Right now I’m working at an interesting startup (Mavizon) and it can be a lot of fun. The problems are interesting, the people are great, and generally the atmosphere at work is enjoyable.
At Mavizon we have two offices; one in New Albany, IN and one in Alajuela, Costa Rica. Both offices have a similar arrangement of one open room where everyone works and one meeting room where we do lots of video conferencing. The Costa Rica office consists of programmers, a designer, and a UX dev. The New Albany office has a couple of programmers, the lead software architect, a couple of biz-devs, our scrum master, our “lawyer in training,” and our founder. You can see that the New Albany office is quite the mixed pot.
So, what’s wrong with the picture that I have drawn for you? Remember to keep in mind that Mavizon is a software house. If you need a hint, think about the by product of a room full of people… did you get it yet?
Lots and lots of noise! Whether it’s a YouTube video our biz-devs want to share, our lawyer in training discussing patents and copyright with our CEO, or our scrum leader giving feedback to our designer over the phone, it doesn’t matter. It all comes down to a lot of noise. Yes, a lot of the noise is generated from conversations pertinent to day-to-day operations but, a fair amount is also just normal conversations that everyone is forced to listen to.
If you’re a programmer, then you know this is not good. Programming is hard (good programming at least) and requires concentration. To get to that level of concentration, you need some level of silence. Any break in concentration can immediately nullify your current mental progress.

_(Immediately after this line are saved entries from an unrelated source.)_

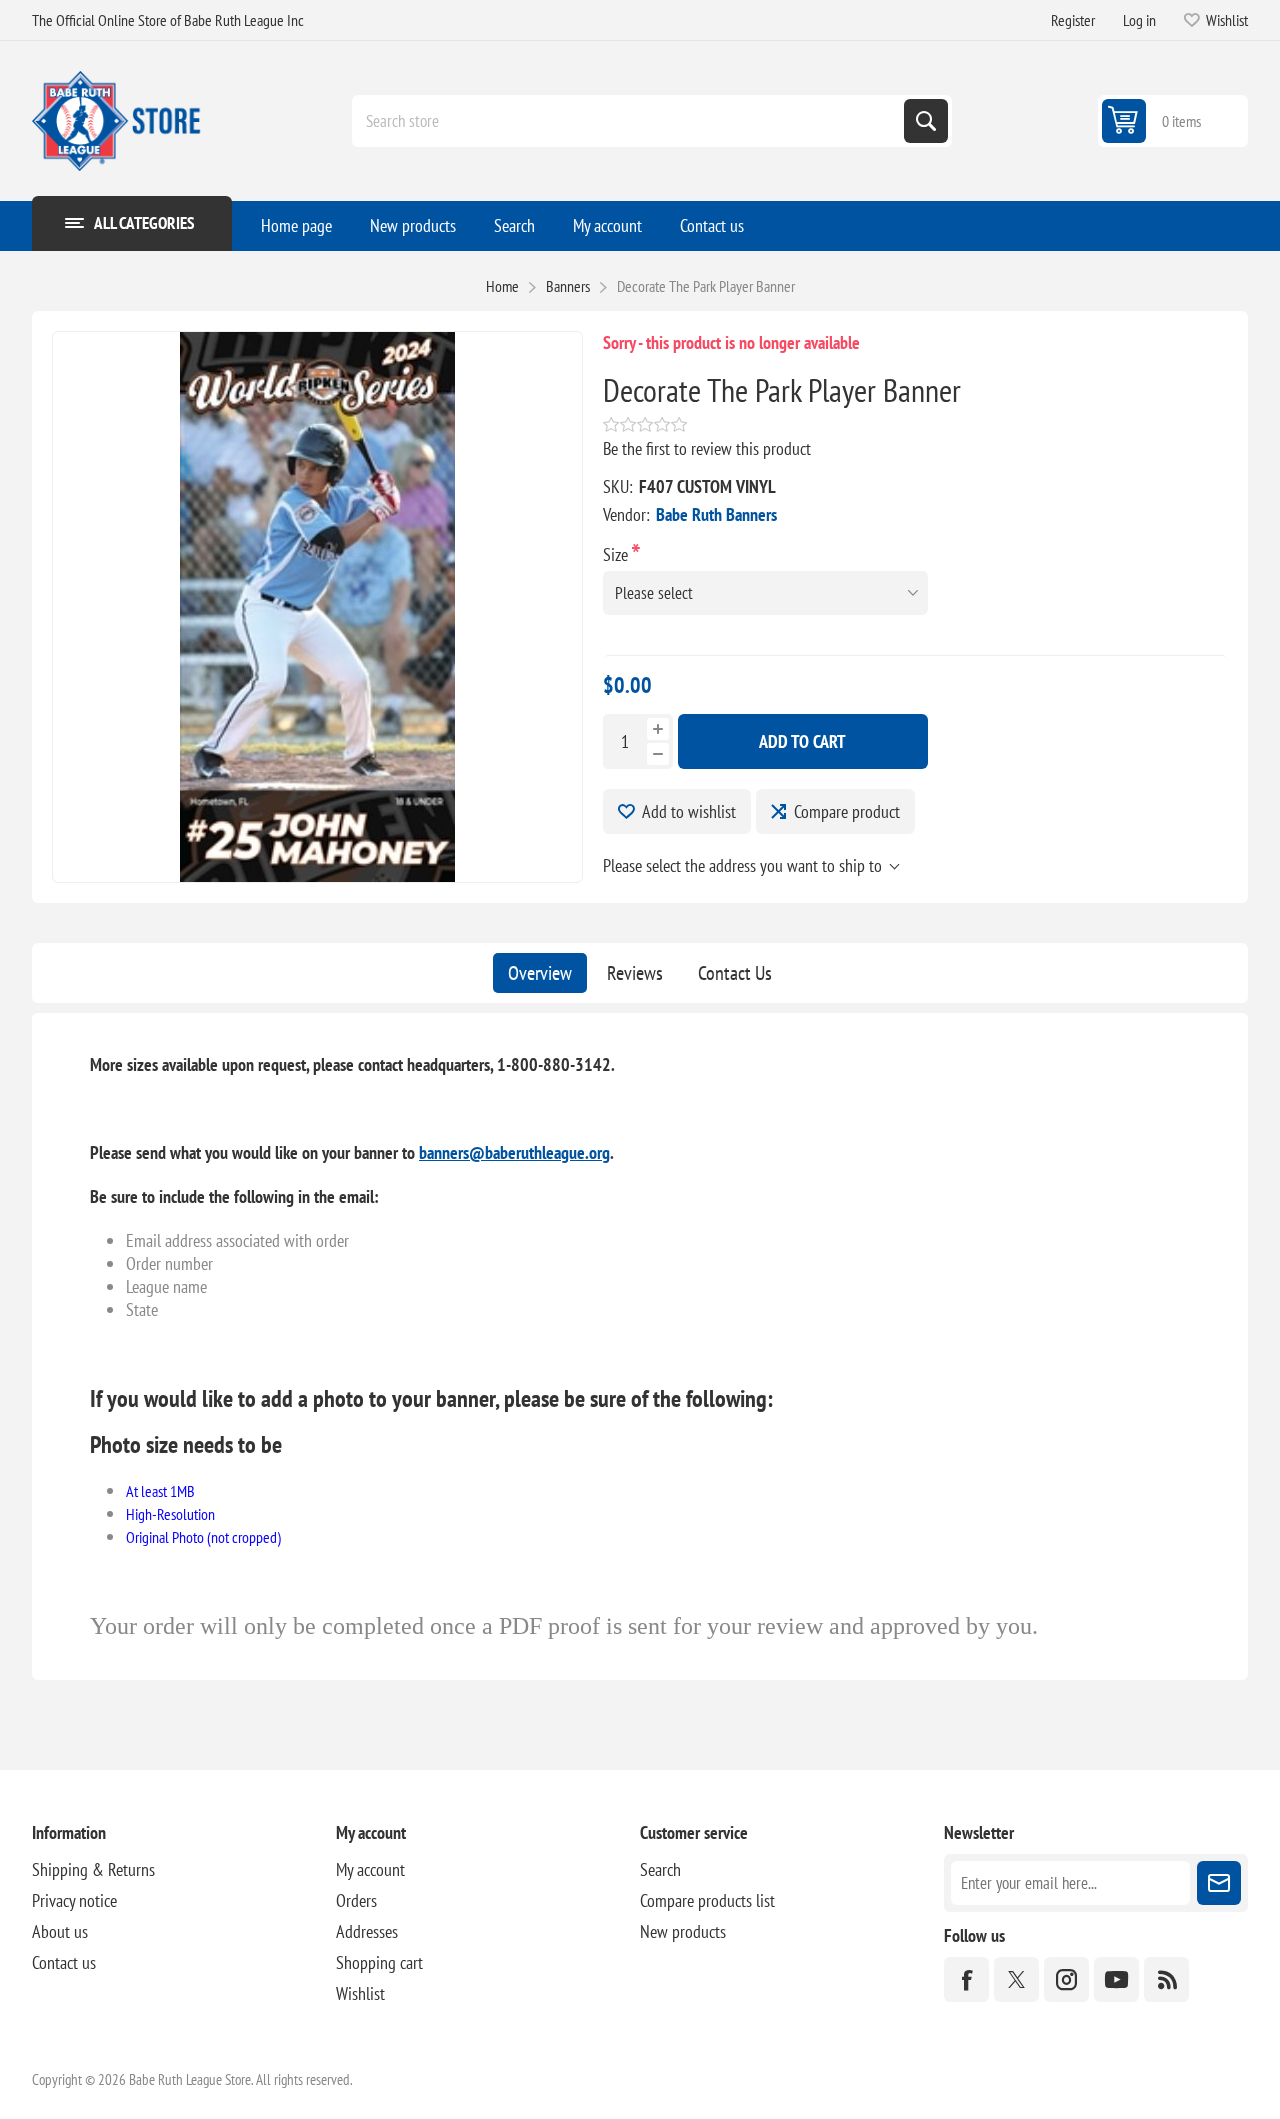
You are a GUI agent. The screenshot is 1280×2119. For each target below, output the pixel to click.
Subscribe (1219, 1883)
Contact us (712, 225)
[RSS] (1166, 1979)
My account (607, 225)
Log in (1139, 20)
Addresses (367, 1931)
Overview (540, 973)
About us (60, 1931)
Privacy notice (74, 1900)
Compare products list (707, 1900)
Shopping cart (379, 1962)
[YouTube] (1116, 1979)
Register (1073, 20)
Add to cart (802, 741)
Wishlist (360, 1993)
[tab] (540, 973)
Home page (296, 225)
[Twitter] (1016, 1979)
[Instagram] (1066, 1979)
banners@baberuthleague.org (514, 1152)
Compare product (847, 811)
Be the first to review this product (707, 448)
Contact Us (735, 973)
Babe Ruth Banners (716, 514)
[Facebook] (966, 1979)
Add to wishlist (689, 811)
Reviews (635, 973)
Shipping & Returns (93, 1869)
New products (413, 225)
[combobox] (630, 121)
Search (926, 121)
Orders (356, 1900)
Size (617, 554)
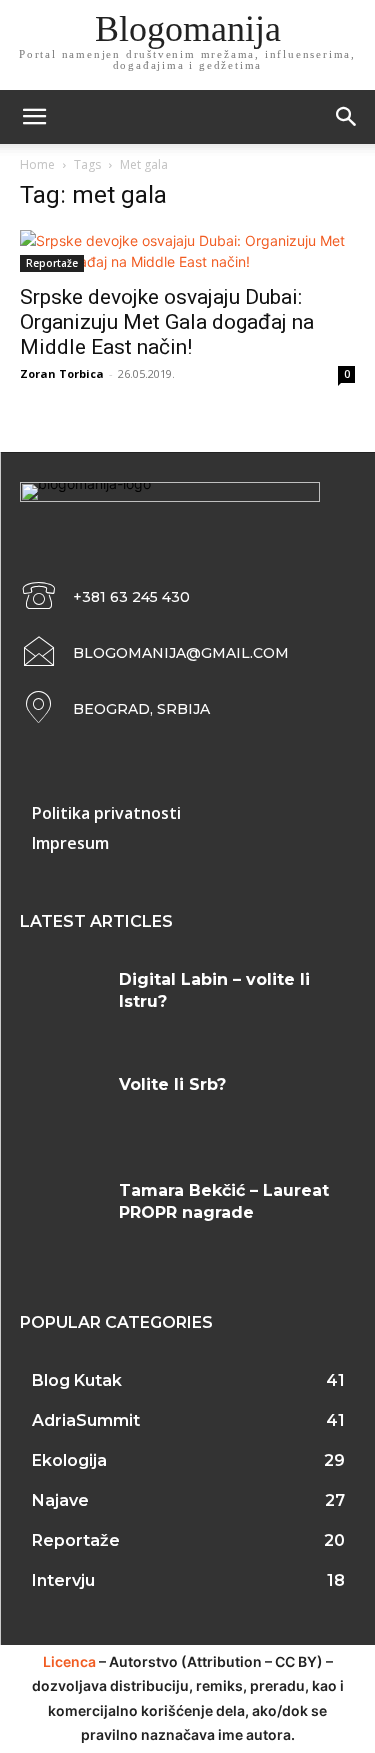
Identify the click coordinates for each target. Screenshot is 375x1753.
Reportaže (52, 263)
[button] (347, 117)
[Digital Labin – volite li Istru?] (62, 1003)
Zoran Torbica (62, 373)
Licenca (69, 1661)
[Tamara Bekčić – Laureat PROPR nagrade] (62, 1214)
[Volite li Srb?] (62, 1108)
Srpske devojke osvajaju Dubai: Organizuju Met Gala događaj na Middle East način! (167, 322)
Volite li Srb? (172, 1084)
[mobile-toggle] (34, 117)
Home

If you’re not a programmer and you don’t really understand why this is the case, then let me give you an example. Let’s say that your sole job is to build card-houses (cute little houses made from a deck of playing cards). You count progress by the number of houses that you can build in a day. These things are pretty tough to build so let’s say on a good day you can build two or three. If you have a nice indoor space, plenty of table-space, and a pile of cards then you should be on your way to building two or three card-houses each day. However, what if you had to build these outside? When you are done then you can bring them inside to store. This may be all fine and dandy at first, but the first windy day is going to give you a lot of problems. Each time the wind gusts it may knockdown part, or all, of your card-house. You can quickly see that you are no longer in control of your productivity. When you were inside, let’s say you knew you could get 2.7 card-houses built per day on average. Now that you’re outside, you’re somewhat at the mercy of the wind. On a bad day, you may not build any card-houses and on the best days, you’ll do as good as you did inside (but you’ll never do any better).

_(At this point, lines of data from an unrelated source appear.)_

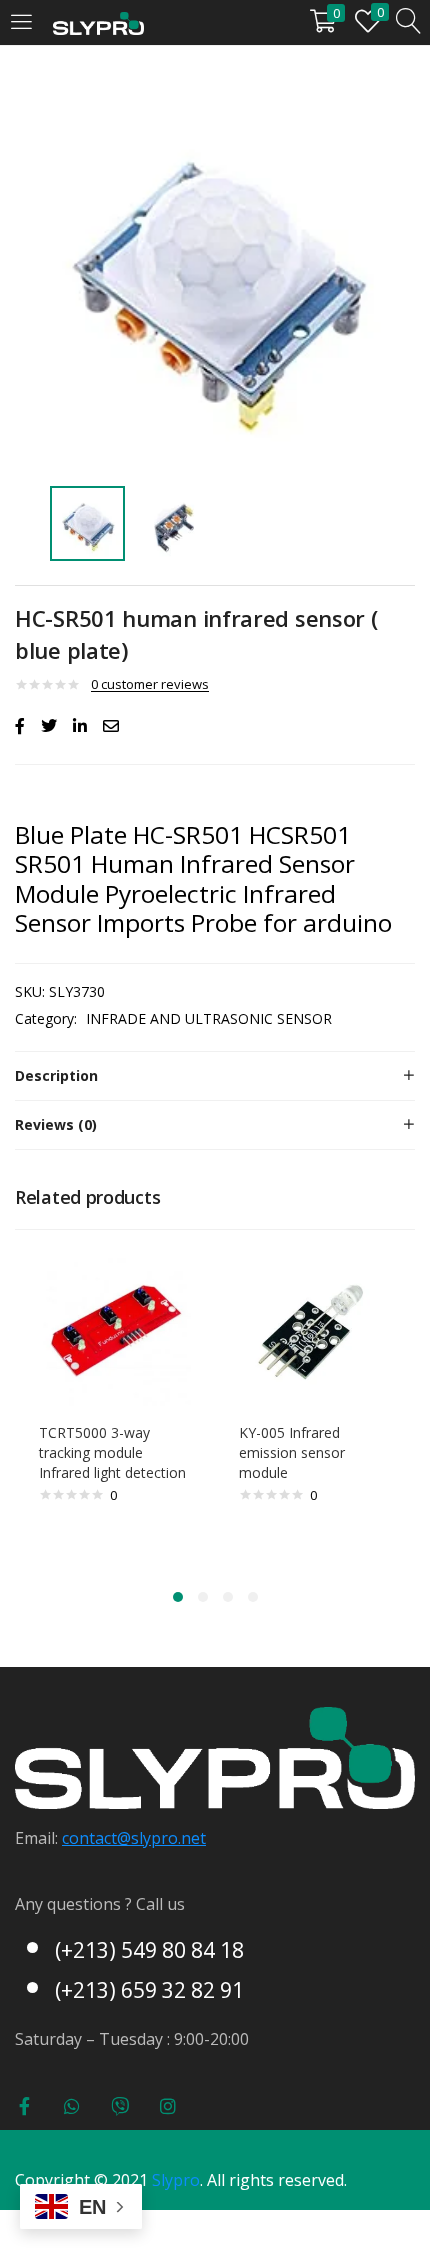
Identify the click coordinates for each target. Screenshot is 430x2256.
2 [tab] (203, 1597)
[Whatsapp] (72, 2106)
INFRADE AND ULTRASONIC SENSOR (209, 1018)
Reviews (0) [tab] (56, 1124)
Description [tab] (56, 1075)
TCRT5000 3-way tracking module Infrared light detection (112, 1452)
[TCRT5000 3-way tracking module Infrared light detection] (115, 1327)
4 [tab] (253, 1597)
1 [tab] (178, 1597)
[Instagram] (168, 2106)
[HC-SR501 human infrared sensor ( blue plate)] (20, 726)
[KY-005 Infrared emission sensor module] (315, 1327)
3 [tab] (228, 1597)
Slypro (176, 2180)
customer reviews (150, 684)
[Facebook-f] (24, 2106)
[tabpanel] (115, 1406)
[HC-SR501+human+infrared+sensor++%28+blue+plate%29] (49, 726)
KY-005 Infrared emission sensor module (292, 1452)
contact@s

It is sad when the business cannot recognize this because they are decreasing the productivity of their programmers, incurring a significantly higher cost to build software products. If a company wants to be lean and efficient, then it needs to work hard at creating productive work environments for all of its employees (i.e. Not everyone works great in a quiet work environment, I’m only speaking from the perspective of a programmer.).

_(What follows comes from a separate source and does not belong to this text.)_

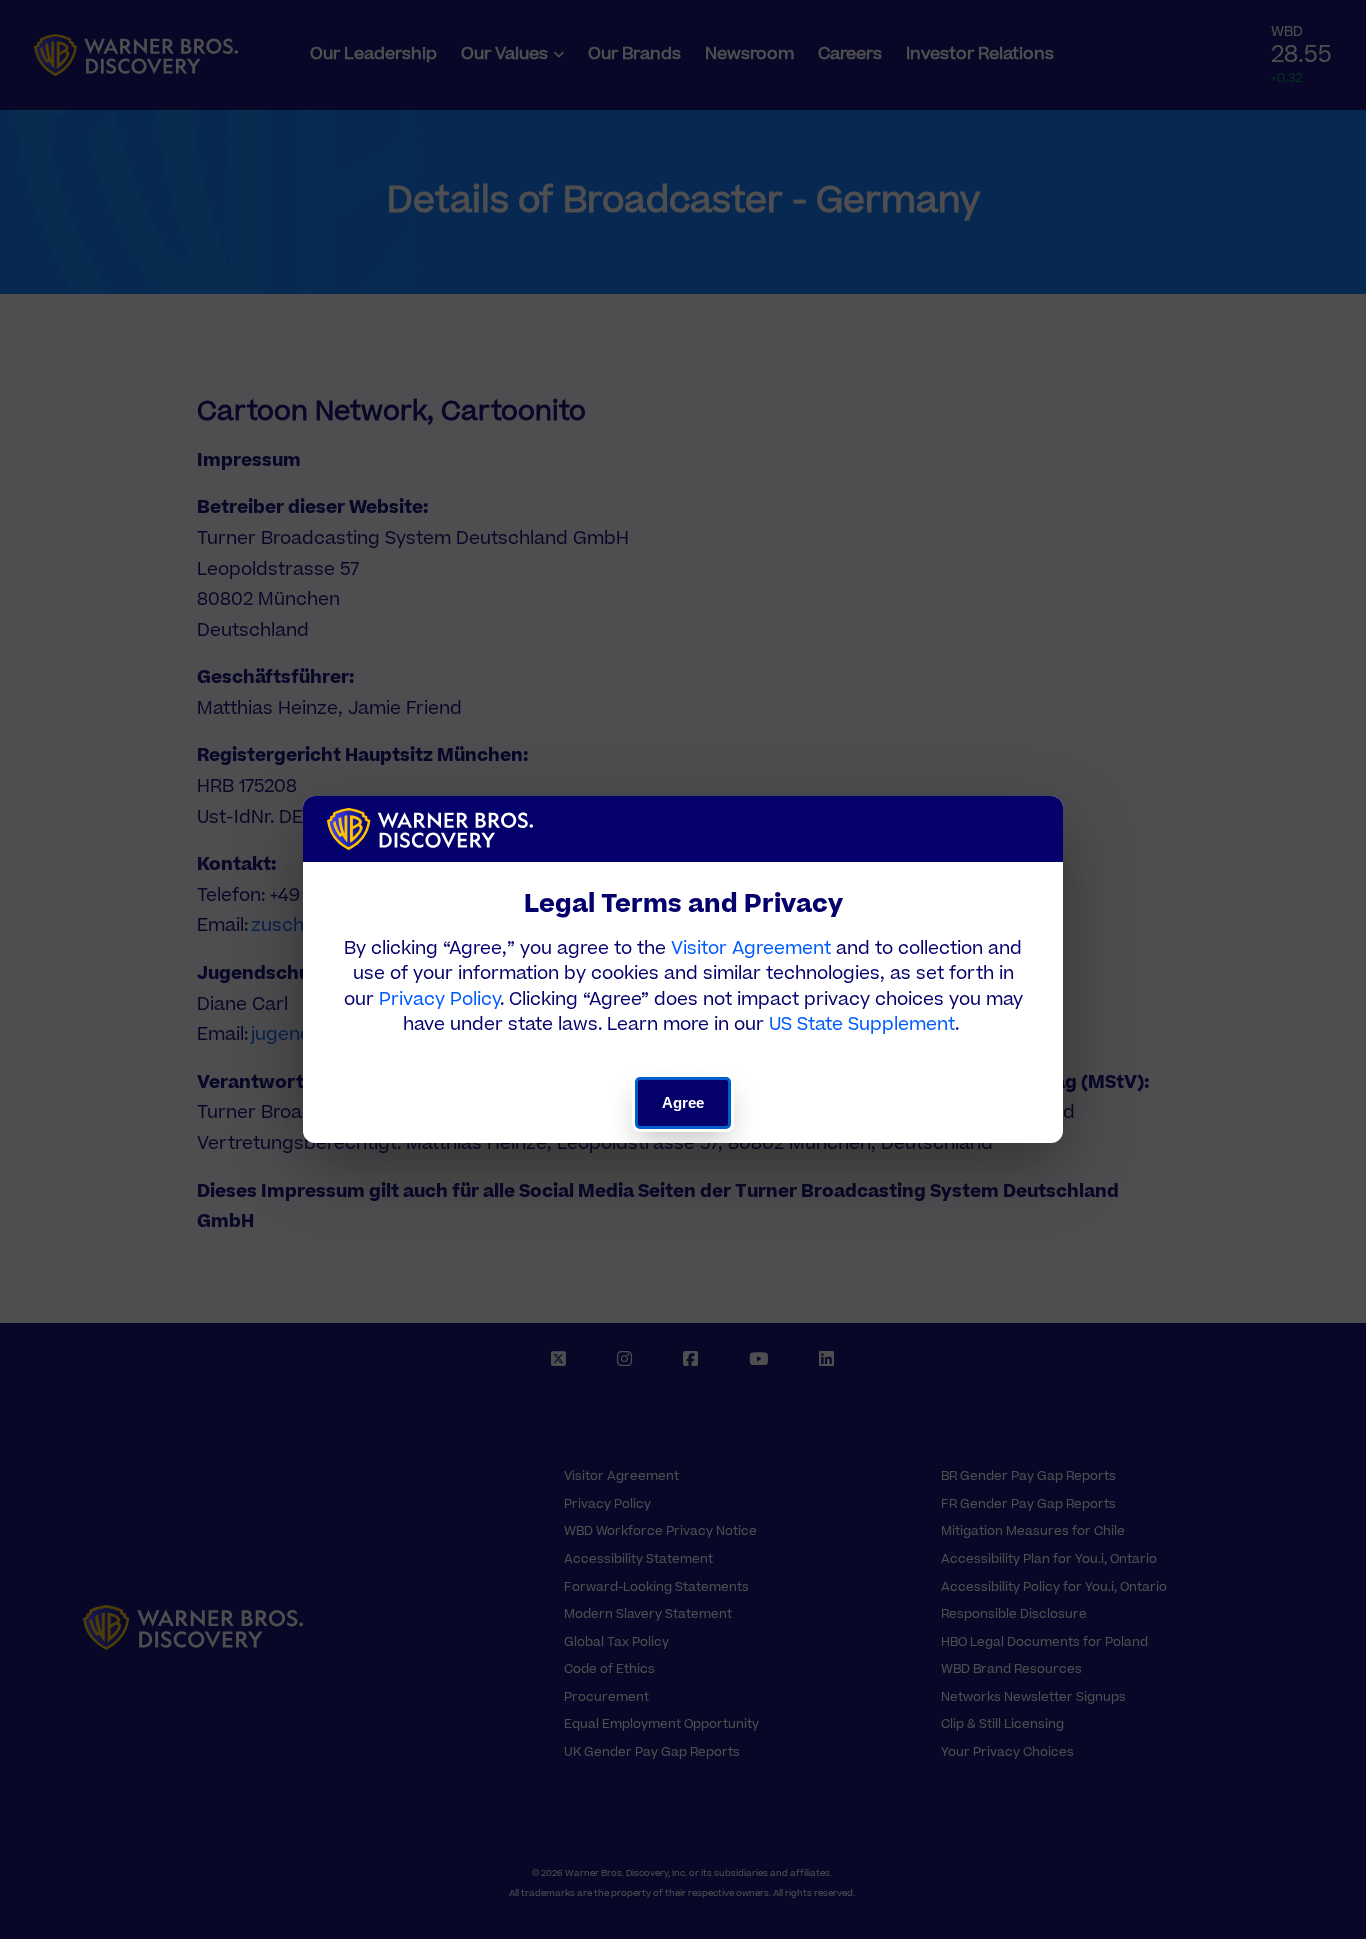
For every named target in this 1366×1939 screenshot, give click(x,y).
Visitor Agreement (751, 948)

I want to address the idea that open spaces encourage collaboration. In my personal experience (at this position and my prior), I find that the talk consist of about 5-10% collaboration and 90-95% interruptions un-important to the day-to-day operations.
If you want an open space, then you need to set time aside to work in silence or have separate “quiet areas” where no talking is allowed for when you need to get stuff done.